Hannah Rose Kirk, Alexander Whitefield, Paul Rottger, Andrew M. Bean, Katerina Margatina, Rafael Mosquera-Gomez, Juan Ciro, Max Bartolo, Adina Williams, He He, Bertie Vidgen, Scott A. Hale

This work introduces PRISM, a dataset that maps the socio-demographics and stated preferences of 1,500 diverse participants from 75 countries, to their contextual preferences and fine-grained feedback in 8,011 live conversations with 21 LLMs. With PRISM, authors contribute (i) wider geographic and demographic participation in feedback; (ii) census-representative samples for two countries (UK, US); and (iii) individualised ratings that link to detailed participant profiles, permitting personalisation and attribution of sample artefacts. They target subjective and multicultural perspectives on value-laden and controversial issues, where they expect interpersonal and cross-cultural disagreement. Authors use PRISM in three case studies to demonstrate the need for careful consideration of which humans provide what alignment data.
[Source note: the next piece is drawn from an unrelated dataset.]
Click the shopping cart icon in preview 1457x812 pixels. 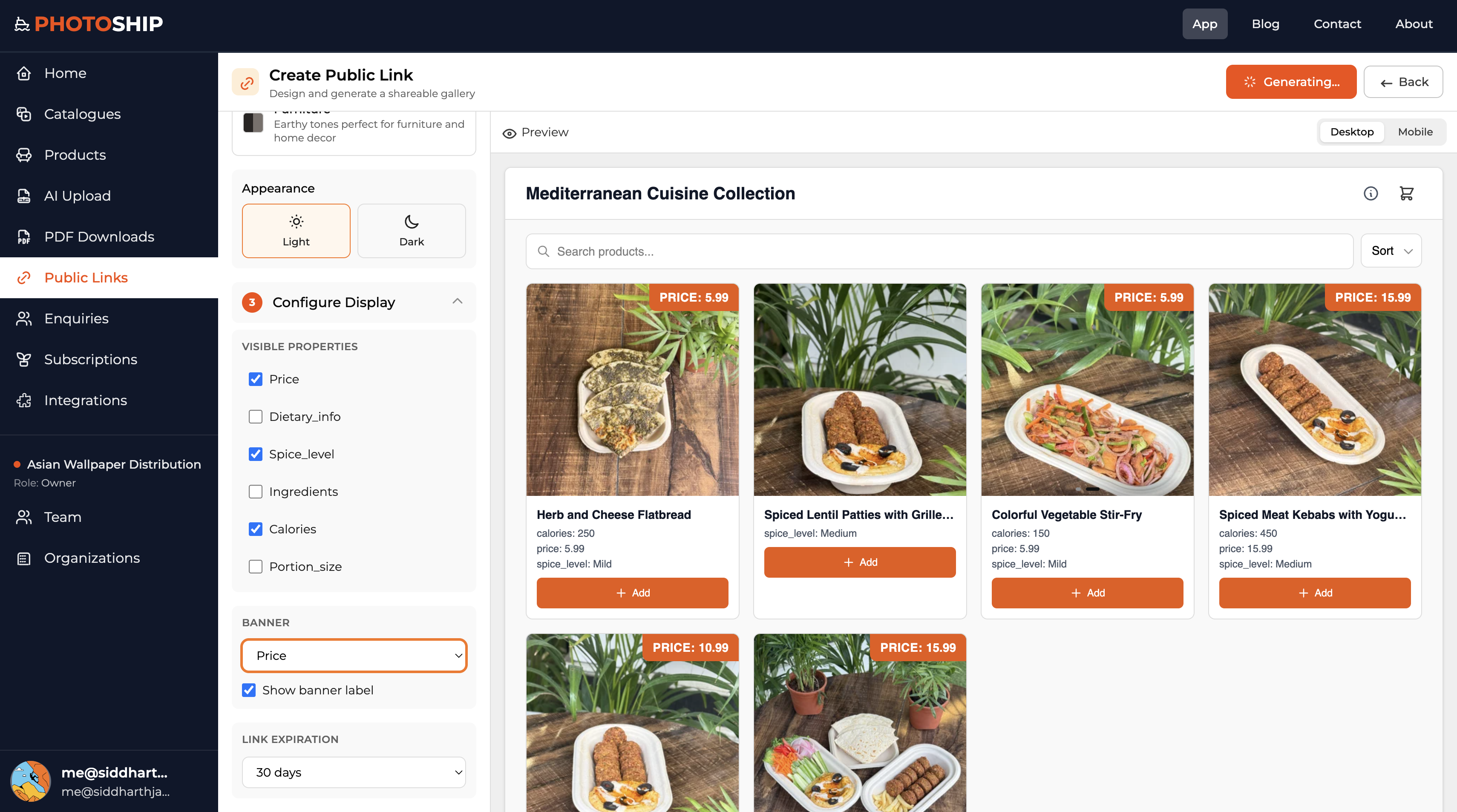[x=1406, y=193]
BABILong: Testing the Limits of LLMs with Long Context Reasoning-in-a-Haystack

Yury Kuratov, Aydar Bulatov, Petr Anokhin, Ivan Rodkin, Dmitry Sorokin, Artyom Sorokin, Mikhail Burtsev

This work introduces the BABILong benchmark, designed to test language models’ ability to reason across facts distributed in extremely long documents. BABILong includes a diverse set of 20 reasoning tasks, including fact chaining, simple induction, deduction, counting, and handling lists/sets. These tasks are challenging on their own, and even more demanding when the required facts are scattered across long natural text. Evaluations show that popular LLMs effectively utilize only 10-20% of the context and their performance declines sharply with increased reasoning complexity. Among alternatives to in-context reasoning, Retrieval-Augmented Generation methods achieve a modest 60% accuracy on single-fact question answering, independent of context length. Among context extension methods, the highest performance is demonstrated by recurrent memory transformers after fine-tuning, enabling the processing of lengths up to 50 million tokens. The BABILong benchmark is extendable to any length to support the evaluation of new upcoming models with increased capabilities, and we provide splits up to 10 million token lengths.